A total of 128 fireworks calls — just over half — were carried as information and not dispatched because there wasn’t information about specific location or origin of the fireworks.
“The Police Department has worked with the Joint Emergency Communication Center to ensure more detailed information is obtained and those calls get dispatched in the future,” the memo said.
There were nine warnings given and no citations issued this July 4 period in Iowa City.
Cedar Rapids police had 628 calls about fireworks in June and July, a decline from the previous two years. The city issued 12 citations for illegal fireworks use.
Illegally setting off fireworks in Iowa City is a simple misdemeanor punishable by a fine of at least $250, according to city code. In Cedar Rapids, violators face up to a $625 fine.
Increase in fireworks tents
There were four consumer firework retailers operating in city limits this year. Iowa City previously allowed consumer firework sales to be sold in industrial zones only before the law changed.
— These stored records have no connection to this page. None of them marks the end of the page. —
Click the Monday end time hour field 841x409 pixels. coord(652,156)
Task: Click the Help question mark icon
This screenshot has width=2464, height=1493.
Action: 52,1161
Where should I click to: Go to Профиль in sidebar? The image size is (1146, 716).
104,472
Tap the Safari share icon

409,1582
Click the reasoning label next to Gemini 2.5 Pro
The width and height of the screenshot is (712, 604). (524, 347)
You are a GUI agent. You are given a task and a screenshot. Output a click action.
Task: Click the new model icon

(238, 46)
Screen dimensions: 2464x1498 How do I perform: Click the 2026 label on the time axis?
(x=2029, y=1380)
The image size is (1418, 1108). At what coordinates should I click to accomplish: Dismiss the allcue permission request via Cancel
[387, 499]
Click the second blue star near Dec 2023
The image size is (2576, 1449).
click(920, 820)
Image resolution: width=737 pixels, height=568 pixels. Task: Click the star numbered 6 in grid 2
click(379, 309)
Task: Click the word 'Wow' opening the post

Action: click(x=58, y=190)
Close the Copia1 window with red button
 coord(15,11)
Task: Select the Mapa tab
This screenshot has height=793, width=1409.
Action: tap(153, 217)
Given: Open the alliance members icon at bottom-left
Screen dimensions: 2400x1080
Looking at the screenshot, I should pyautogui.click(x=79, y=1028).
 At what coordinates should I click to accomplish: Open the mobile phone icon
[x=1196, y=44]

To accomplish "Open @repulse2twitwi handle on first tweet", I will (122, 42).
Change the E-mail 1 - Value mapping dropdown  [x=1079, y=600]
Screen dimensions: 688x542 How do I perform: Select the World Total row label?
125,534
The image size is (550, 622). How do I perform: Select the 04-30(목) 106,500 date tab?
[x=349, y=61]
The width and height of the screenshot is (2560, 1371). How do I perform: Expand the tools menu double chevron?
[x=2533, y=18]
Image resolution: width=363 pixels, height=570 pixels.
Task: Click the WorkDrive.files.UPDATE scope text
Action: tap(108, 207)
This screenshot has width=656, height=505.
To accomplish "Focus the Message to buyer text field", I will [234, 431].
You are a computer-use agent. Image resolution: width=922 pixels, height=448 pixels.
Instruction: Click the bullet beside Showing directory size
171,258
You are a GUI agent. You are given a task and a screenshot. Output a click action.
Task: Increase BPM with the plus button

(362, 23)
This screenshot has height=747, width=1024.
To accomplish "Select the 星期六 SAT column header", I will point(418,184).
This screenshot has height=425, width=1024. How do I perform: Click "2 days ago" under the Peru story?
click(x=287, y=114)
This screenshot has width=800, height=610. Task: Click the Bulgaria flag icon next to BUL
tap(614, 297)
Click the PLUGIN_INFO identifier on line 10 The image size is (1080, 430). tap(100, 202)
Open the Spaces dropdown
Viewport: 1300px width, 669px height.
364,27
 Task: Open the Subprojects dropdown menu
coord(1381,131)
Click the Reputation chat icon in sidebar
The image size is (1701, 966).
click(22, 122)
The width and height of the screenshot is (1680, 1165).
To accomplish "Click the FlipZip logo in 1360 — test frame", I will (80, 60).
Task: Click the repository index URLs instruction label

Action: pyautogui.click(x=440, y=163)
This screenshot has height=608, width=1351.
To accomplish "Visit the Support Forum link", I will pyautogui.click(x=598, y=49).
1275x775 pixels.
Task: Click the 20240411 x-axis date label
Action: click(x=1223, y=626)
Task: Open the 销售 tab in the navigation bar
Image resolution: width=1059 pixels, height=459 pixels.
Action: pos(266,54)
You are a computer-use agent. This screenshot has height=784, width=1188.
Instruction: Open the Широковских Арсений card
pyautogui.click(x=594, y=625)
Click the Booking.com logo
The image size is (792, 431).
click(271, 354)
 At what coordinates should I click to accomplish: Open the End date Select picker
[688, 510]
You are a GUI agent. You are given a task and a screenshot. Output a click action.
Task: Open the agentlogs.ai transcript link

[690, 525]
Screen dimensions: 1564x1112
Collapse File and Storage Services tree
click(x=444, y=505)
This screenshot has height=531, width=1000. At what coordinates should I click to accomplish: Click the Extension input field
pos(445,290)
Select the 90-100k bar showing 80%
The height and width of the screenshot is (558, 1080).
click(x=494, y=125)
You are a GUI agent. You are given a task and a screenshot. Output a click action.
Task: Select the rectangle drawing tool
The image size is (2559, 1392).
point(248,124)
Two vendors were lacking information but set up anyway, the city said.
According to the Iowa Department of Public Safety, the four vendors were:
- Bellino Fireworks, 1720 Waterfront Dr.
- Iowa Fireworks Company, 1015 IA-1
- Jakes Fireworks, 919 Highway 1 W
- Tiger Tooth Fireworks, 2605 Naples Ave SW
Cedar Rapids also saw an increase in fireworks tents. There were 10 sites selling fireworks compared with one last year. Three of the sites this year did not have a city permit. The Gazette reported last week the city is working with legal services regarding Cornellier Fireworks of Iowa’s failure to obtain the city permits.